The operating margin was 225 million euros ($268 million), or 3.2% of revenue up 3.6% from a year earlier. The company stated that the operating margin was hurt by a strong growth in outsourcing, with its attendant initial costs, but this was counterbalanced by a significant improvement in the utilization of consulting and technology services businesses and a reduction in sales and support costs.
Capgemini cited several areas of success during 2005. Its local professional-services business was up 8% from 2004, and posted an operating margin of 9.1%, aided by an improvement in the utilization rate and pricing improvements in Europe and the United States. In Europe, consulting and technology services grew in excess of 9%, and profitability evened out at 7%. In the United States, all businesses reported positive operating margins, aided by hikes in consulting and technology-services business.

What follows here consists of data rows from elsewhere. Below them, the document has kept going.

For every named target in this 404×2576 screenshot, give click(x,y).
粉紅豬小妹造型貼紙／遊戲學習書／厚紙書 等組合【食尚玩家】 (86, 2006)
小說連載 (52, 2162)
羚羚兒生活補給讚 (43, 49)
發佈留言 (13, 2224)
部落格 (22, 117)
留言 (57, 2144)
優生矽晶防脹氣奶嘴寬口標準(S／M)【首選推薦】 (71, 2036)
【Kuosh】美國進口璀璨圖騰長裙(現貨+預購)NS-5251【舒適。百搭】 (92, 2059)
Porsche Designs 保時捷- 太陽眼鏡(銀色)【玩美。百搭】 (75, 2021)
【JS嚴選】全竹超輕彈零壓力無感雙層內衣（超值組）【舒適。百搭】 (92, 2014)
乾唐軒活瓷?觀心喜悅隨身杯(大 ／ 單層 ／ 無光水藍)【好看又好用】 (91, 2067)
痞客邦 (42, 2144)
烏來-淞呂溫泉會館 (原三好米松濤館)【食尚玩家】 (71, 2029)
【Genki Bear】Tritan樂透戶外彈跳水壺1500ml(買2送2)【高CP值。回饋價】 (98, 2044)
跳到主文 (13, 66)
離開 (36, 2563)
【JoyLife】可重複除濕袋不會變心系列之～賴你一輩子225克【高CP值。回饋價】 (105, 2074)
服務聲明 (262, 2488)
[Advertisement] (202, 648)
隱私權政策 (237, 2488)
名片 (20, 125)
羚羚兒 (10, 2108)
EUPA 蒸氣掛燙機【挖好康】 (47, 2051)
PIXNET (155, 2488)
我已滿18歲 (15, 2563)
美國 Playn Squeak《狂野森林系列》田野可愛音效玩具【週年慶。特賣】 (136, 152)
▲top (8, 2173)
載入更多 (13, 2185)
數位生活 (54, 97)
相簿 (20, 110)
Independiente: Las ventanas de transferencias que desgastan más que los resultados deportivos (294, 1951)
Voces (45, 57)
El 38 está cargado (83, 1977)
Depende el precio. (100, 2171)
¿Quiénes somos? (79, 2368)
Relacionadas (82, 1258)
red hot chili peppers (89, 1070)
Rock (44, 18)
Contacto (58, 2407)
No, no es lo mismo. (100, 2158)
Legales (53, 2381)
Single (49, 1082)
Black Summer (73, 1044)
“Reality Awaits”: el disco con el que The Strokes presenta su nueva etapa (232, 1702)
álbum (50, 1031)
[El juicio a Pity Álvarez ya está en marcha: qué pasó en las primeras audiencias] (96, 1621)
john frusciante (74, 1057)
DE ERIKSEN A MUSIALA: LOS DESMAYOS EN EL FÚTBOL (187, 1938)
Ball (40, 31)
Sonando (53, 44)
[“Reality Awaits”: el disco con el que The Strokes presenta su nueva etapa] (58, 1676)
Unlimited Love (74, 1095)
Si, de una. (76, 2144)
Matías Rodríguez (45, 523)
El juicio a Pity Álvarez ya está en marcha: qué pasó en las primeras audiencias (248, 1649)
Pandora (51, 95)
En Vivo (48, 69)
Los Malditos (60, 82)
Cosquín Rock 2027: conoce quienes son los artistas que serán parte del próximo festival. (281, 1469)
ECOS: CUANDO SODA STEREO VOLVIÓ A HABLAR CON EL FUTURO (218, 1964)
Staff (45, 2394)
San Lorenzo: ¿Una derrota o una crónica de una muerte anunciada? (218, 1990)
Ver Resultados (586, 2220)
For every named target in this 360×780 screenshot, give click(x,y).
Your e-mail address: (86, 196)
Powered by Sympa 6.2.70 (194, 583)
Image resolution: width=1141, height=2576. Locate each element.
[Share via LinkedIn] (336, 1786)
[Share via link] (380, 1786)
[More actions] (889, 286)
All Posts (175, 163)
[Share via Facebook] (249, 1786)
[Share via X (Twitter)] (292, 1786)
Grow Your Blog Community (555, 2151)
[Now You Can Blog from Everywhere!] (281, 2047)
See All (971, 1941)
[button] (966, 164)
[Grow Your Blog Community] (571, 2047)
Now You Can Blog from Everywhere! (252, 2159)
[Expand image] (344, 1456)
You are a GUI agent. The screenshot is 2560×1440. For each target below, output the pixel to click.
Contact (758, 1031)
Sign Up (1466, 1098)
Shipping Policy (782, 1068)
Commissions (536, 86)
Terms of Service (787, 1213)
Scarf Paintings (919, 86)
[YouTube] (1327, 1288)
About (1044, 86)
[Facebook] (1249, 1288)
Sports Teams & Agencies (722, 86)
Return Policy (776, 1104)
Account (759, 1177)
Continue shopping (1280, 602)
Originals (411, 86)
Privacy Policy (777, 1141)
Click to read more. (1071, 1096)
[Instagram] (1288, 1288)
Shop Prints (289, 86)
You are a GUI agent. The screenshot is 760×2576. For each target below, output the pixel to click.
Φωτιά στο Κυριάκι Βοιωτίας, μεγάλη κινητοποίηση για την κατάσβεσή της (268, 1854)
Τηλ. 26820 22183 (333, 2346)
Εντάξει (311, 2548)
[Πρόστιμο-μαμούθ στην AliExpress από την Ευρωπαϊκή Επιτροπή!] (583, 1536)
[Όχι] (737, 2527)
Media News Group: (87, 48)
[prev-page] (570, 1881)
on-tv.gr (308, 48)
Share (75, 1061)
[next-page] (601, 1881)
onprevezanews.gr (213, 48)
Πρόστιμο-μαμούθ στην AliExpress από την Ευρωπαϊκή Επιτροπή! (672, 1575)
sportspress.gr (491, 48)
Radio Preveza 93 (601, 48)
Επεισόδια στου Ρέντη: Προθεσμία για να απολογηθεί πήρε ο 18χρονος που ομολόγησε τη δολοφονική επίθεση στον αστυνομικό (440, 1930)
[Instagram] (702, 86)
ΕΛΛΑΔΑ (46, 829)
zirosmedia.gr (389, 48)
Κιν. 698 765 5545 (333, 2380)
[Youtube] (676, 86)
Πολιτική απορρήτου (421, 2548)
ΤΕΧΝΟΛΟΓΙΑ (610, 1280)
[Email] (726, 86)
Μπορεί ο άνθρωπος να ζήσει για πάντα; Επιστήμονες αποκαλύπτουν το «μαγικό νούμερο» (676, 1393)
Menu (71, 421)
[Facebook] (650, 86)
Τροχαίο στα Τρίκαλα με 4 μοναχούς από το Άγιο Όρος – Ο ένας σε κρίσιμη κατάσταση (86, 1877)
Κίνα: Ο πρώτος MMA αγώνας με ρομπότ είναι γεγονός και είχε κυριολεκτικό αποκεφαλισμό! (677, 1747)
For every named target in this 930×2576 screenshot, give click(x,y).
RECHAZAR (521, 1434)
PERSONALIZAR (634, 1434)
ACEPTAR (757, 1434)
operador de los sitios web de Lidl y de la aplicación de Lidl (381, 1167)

The company benefited from three mega-outsourcing deals: HMs Revenue and Customs, TXU and Schneider Electric. Outsourcing revenue was 2.6 million euros up 33% from the previous year.
The company said that the momentum in the second half of 2005 should enable it to achieve growth in revenue and a significantly higher operating margin. Its major priorities for 2006 are to increase business in Europe through offering higher value-added services, such as service-oriented architecture, consolidating profitability in North America and improving the profitability in outsourcing.